Our starting point for the City of Vancouver manhole covers was to design a new system of fabrication, yielding unique results in each iteration of the procedure. Thus, the form of each manhole cover is born completely from the process of making, rather than from an abstract idea in the author’s imagination. By working with a material’s intrinsic qualities, and allowing it the freedom to move naturally, we discover new forms that have a certain appropriateness that conventional, arbitrary form making often lacks.
This way of making objects challenges our expectations and invites us to see beauty in unexpected places.

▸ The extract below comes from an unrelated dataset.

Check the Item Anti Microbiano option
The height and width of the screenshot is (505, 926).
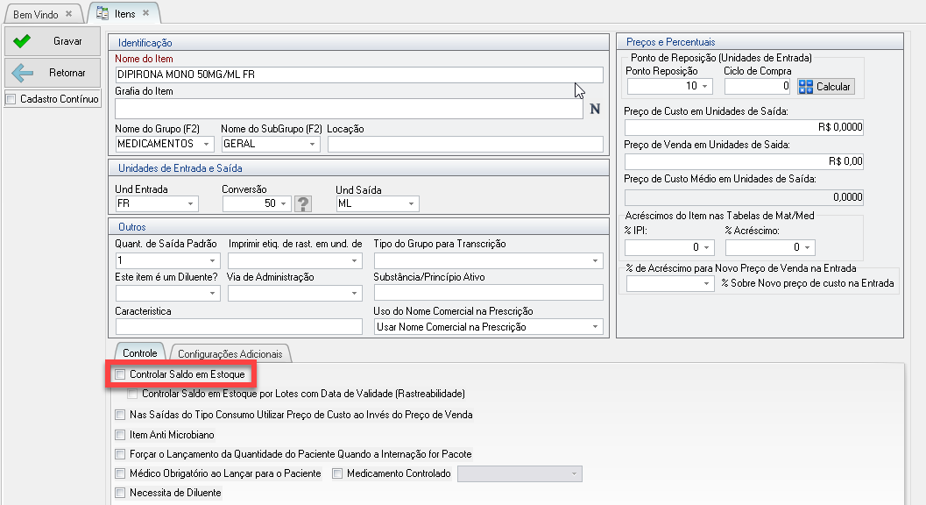(x=121, y=435)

The technique we developed is an interpretation of the process of sand casting. We use conventional moulds only to create the flange necessary for seating the manhole cover into the street. We then place an aluminum stamp spelling out ‘CoV’ over the casting bed. Next, we cover the casting bed with loose sand, blow air into the sand to make an unpredictable shape, and pour liquid metal into the resulting cavity. When poured into the sand, cast iron has the wonderful quality of having very strong surface tension, creating a very pronounced meniscus edge around the perimeter of the pour and at the locations where it interacts with the lettering of the stamp. This meniscus edge gives the manhole covers a liquid quality, or the impression of inflated balloons, which contrasts powerfully with the weight and material quality of the solid metal.
This fabrication technique cannot be repeated – every casting is entirely unique. As a result, every manhole cover is different in shape from any other. What better reflection of our city than a series of liquid metal puddles, echoing the sound of rushing water both above and below.